Exercise set
**1.** In the passage about doping in sport, what did police and customs discover during the 1998 Tour de France?
**2.** Copy the passage about doping in sport between "The use of drugs" and "at appeal hearings.", inclusive.
**3.** According to the passage about doping in sport, over what time frames can drug use harm an abuser's health? List every one it names.

When Ben Johnson won the 100 metres title at the 1988 Seoul Olympics, the whole of Canada, his adopted country, was proud. The following day there was a national feeling of anguish as Canadians awoke to the news that Johnson had been stripped of his medal, having tested positive for the banned anabolic steroid. More recently, the 1998 Tour de France descended into farce, as police and customs discovered cars full of doping substances. These are just two examples of the illegal use of performance-enhancing drugs in sport, but the problem is widespread. Exactly how many athletes take illegal substances will probably never be known, but there is increasing evidence that the problem is spreading down from the top echelons of professional sport to amateur - and in some cases even junior - levels.

The use of drugs by competitors is not only illegal but can also have catastrophic short-, medium- and long-term effects on the physiological and psychological health of the abuser. It is a menace which must be resisted. Unfortunately, the approach of the relevant parties - such as sports authorities and policing agencies - has, to date, been fragmented. Even if a competitor fails a dope test, inadequate sampling techniques and flawed test procedures often allow skilled lawyers to quash evidence at appeal hearings.

Extracted records
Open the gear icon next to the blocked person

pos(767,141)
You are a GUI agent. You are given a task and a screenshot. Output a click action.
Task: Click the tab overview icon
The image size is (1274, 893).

Exercise results
**1.** Cars full of doping substances.

**2.**
The use of drugs by competitors is not only illegal but can also have catastrophic short-, medium- and long-term effects on the physiological and psychological health of the abuser. It is a menace which must be resisted. Unfortunately, the approach of the relevant parties - such as sports authorities and policing agencies - has, to date, been fragmented. Even if a competitor fails a dope test, inadequate sampling techniques and flawed test procedures often allow skilled lawyers to quash evidence at appeal hearings.

**3.** Short-term, medium-term, long-term